Especialistas dizem que lei pode avançar
Especialistas dizem que lei pode avançar

Especialistas dizem que lei pode avançar

Especialistas comentam que, apesar de representar uma grande conquista para as pessoas com necessidades especiais, a lei ainda não obteve um resultado social efetivo e representativo.

Na visão da mestre e doutoranda em Direito do Trabalho pela USP, Katia Regina Cezar, autora da obra Pessoas Com Deficiência Intelectual – Inclusão Trabalhista – Lei de Cotas,  a Lei Complementar 142 ainda é muito recente e não dá para mensurar os efeitos sociais.

“Devemos considerar que a própria inclusão de pessoas com deficiência no trabalho ainda é incipiente. Os trabalhadores com deficiência, com carteira assinada, em sua grande maioria ainda não têm tempo mínimo de contribuição para obter aposentadoria especial, ou seja, para reivindicar esse benefício ao INSS segundo a lei”, afirma.

Para a vice-presidente do Instituto Brasileiro de Direito Previdenciário (IBDP), Adriane Bramante, essa lei veio para cumprir um dever constitucional de tratamento diferenciado aos que têm dificuldade para exercer a atividade laboral. “Não era possível concordar que ao deficiente que trabalhe se exija o mesmo tempo daqueles que não são deficientes”, aponta.

Para o professor e autor de obras de Direito Previdenciário Marco Aurélio Serau Jr., embora o universo das pessoas com deficiência no mercado de trabalho seja muito pequeno, ao menos para esse contingente é assegurada aposentadoria com tempo de contribuição reduzido.

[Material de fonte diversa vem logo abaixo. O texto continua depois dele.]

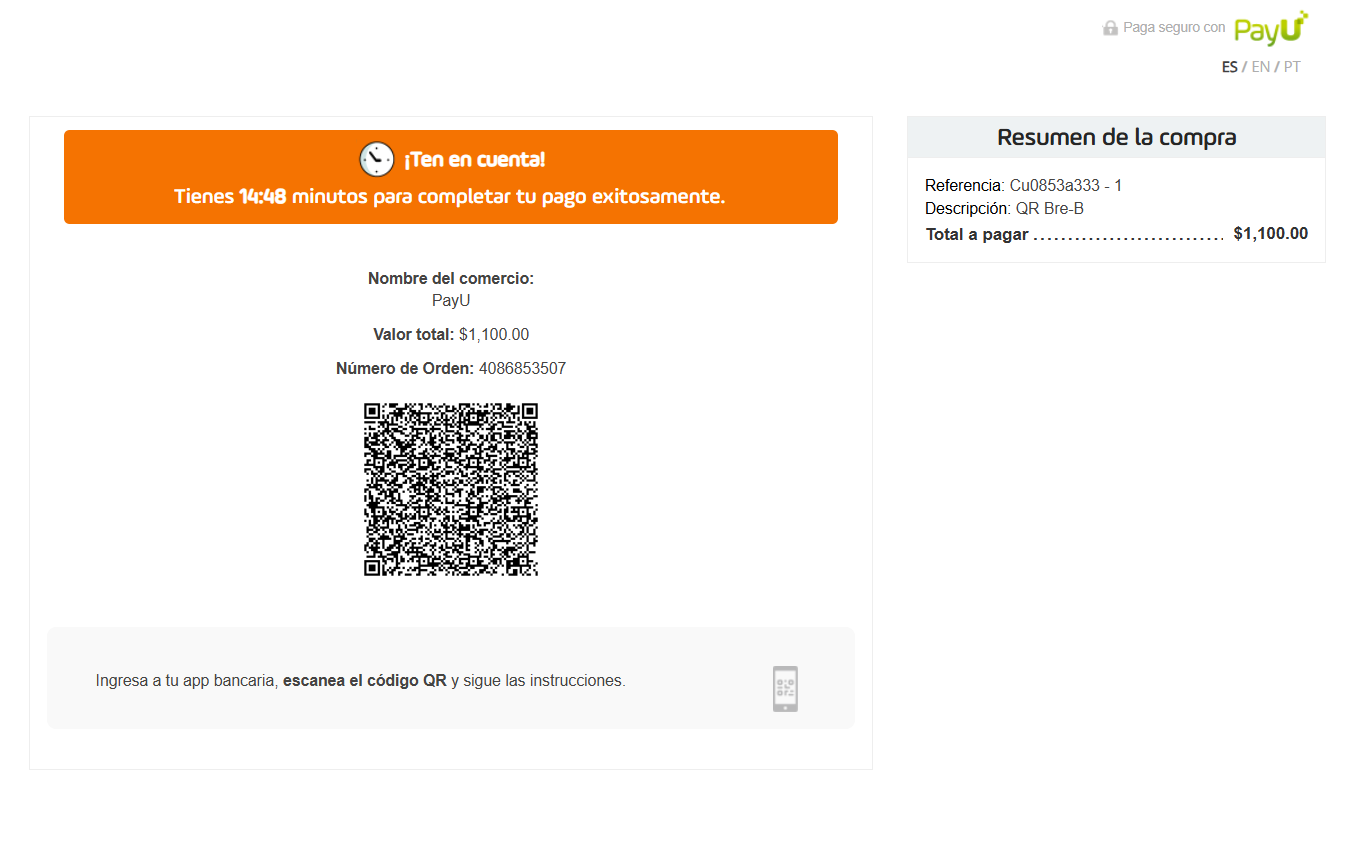This screenshot has height=847, width=1351.
Task: Click the padlock secure payment icon
Action: [1110, 28]
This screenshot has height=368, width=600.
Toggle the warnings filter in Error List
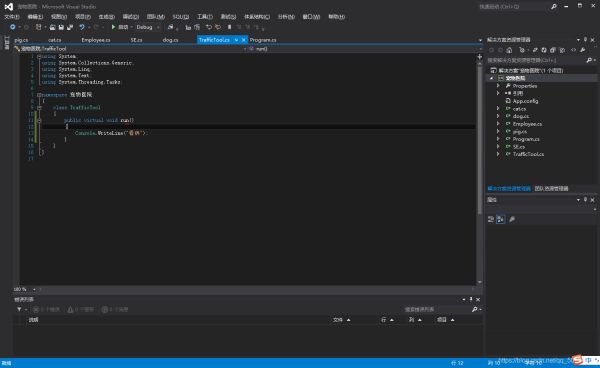click(x=80, y=309)

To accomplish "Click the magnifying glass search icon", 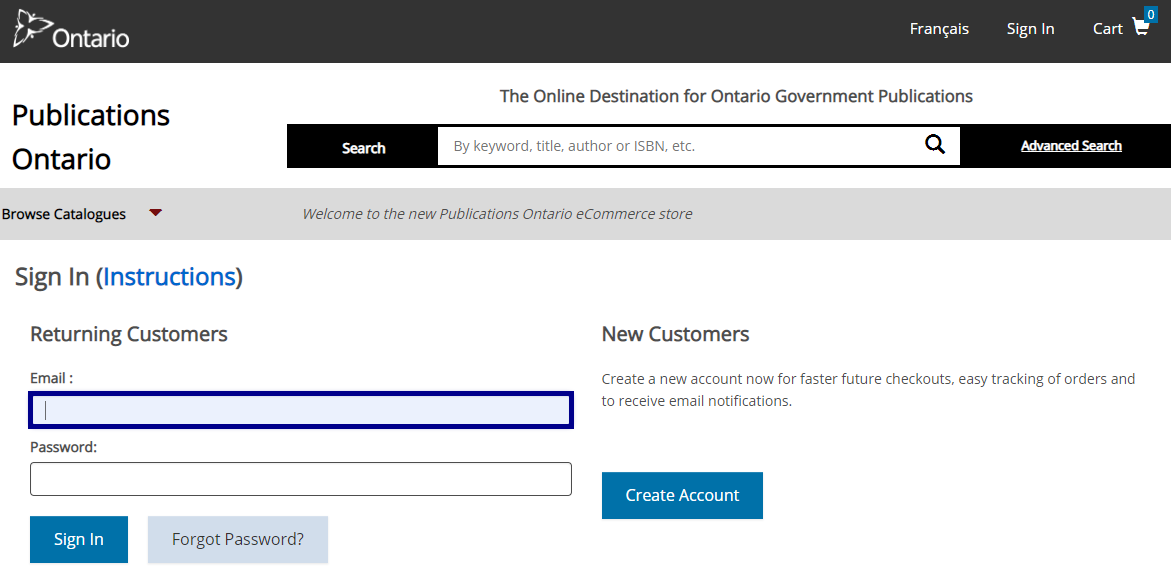I will (x=935, y=145).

“A lei nova promove avanço pelo simples fato de haver regulamentado a norma constitucional, após longo hiato. Porém, poderia ter avançado mais, talvez reduzindo mais o tempo de contribuição necessário à aposentadoria ou excluindo a aplicação, ainda que facultativa, do fator previdenciário, diante das particularidades e dificuldade de acesso ao trabalho das pessoas com deficiência”, avalia.